Dinner was had at a restauraunt that I need to learn the name of... 600 yen for three huge peices of fried chiken with gravy, a slice of ham, two eggs, all of this on noodles and sprouts, and you get a mountain of rice, some miso, and pickled radishes. Man. Joe, Jesse, and Sean, a guy from the dorm who is also in my Negotiation class came with. The place is run by a nice couple, and maybe a son or daughter of theirs helps or some hired help... The husband came out and gave everyone in the place some odd candy to be nice, which was really cool. All of the locally run joints are really the best, the people there are so nice, generous, and try to be more intimate, which makes it more enjoyable for everyone and more profitable in the long run for them. Anyway, the treat was something like sweet bean-curd in cookie-dust that you pour a little bottle of syrup over.
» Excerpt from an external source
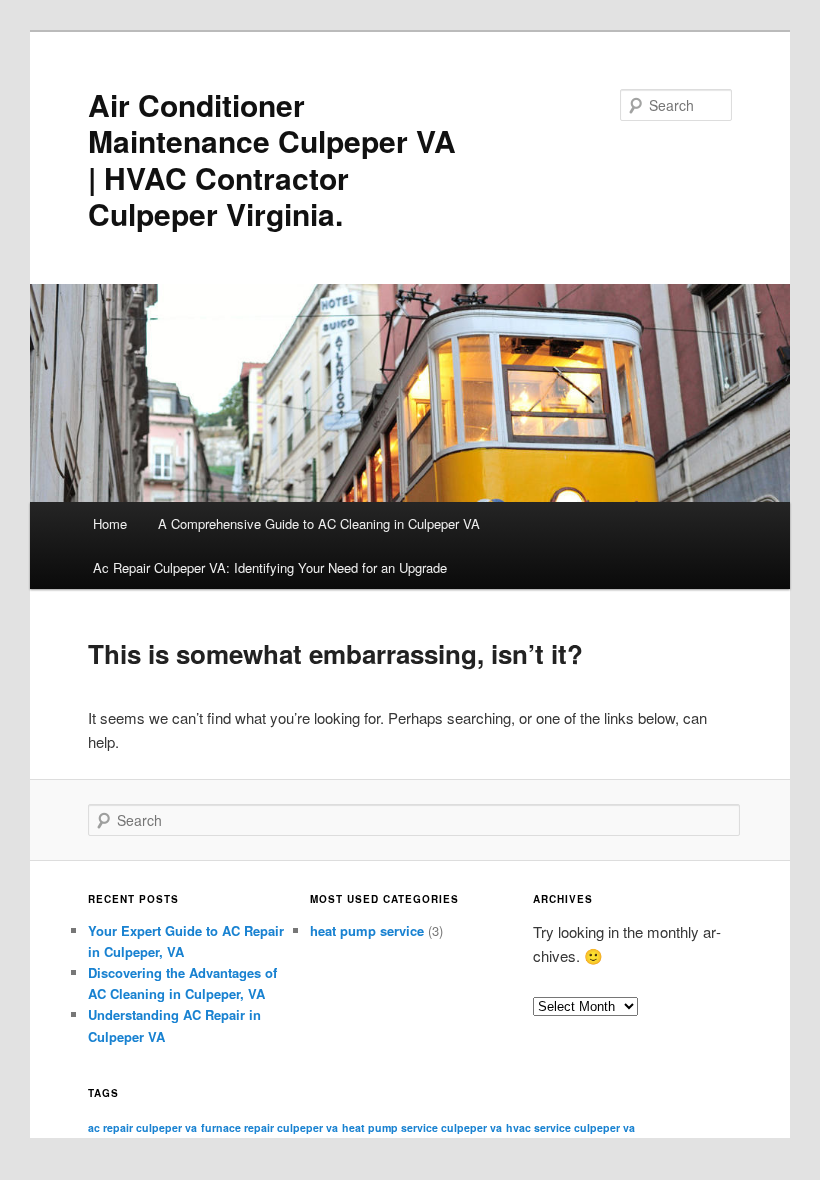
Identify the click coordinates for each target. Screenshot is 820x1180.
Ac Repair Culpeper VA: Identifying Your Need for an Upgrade (270, 567)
That's not at all what it actually was, but it's the best I can do to describe it.
The title of this entry is something along the lines of "I wonder what way to study is good...". At least I hope so. I say this because I'm having so much trouble lately motivating myself to memorize a new batch of words after barely commiting the old ones, and the new mess of kanji just looks painful.
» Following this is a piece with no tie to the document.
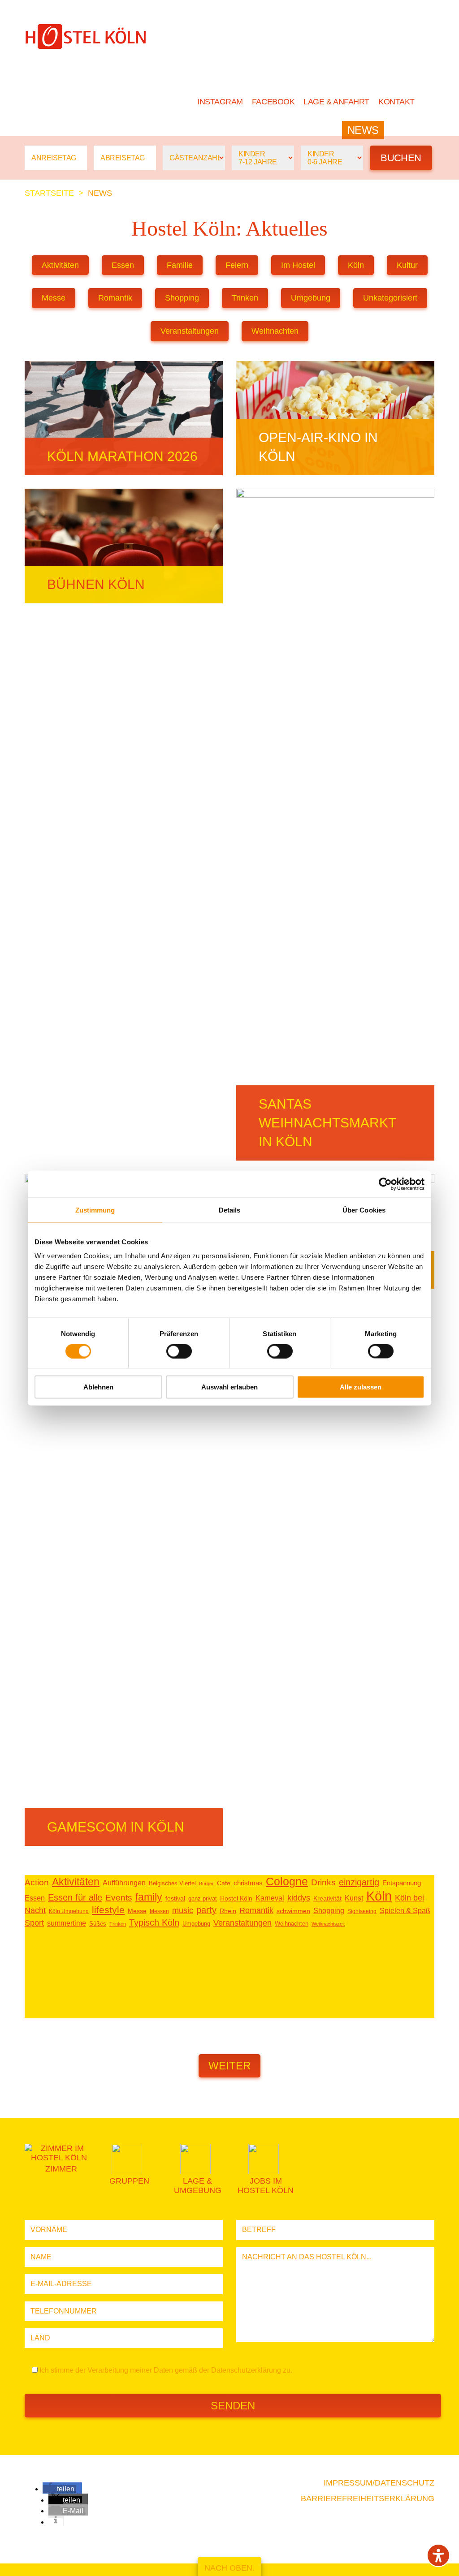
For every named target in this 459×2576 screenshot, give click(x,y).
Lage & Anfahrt (336, 101)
However, I just dived into reading more of the detective manga, 名探偵コナン and I'm having so much fun reading it. Every sentence understood is a little victory and it fills me with excitement and joy understanding it, even more so when I come upon a new word, look it up, and see it later and understand it immediately... I read at a very slow rate though, although using this computer as a dictionary makes it quicker; a paper dictionary would take longer... But due to my reading speed, I spend more time thinking about what is being said, paying more attention to the character's emotions and thoughts, and the artistic style being used too. All of this makes me appreciate the manga more I think, and I doubt I would feel the same way if I was flying through this in English. I've tried it before and I could never get into a manga and it would be over so soon.
Maybe this will change my outlook on manga for good. I'm surprised that I was excited at the thought of picking it up and reading it tonight, and spent a good two hours or so when I maybe should've been working on vocab. It'll take me hours to get through just one book, or volume I suppose. So the 250 yen spent on one of these goes a long way... I'm conflicted between reading them through because I'm so into the story and characters or if I should try and master the words in it to read more smoothly... We'll see how long I last before moving on, haha.
Tomorrow I'm going to plan a bit for Osaka, but I'm considering just winging it and I might just plan only how to get there by train and do whatever once I'm there. I can ask people what direction to walk in, and maybe a bus with have some familiar kanji, we'll see. It'll be an adventure no matter what.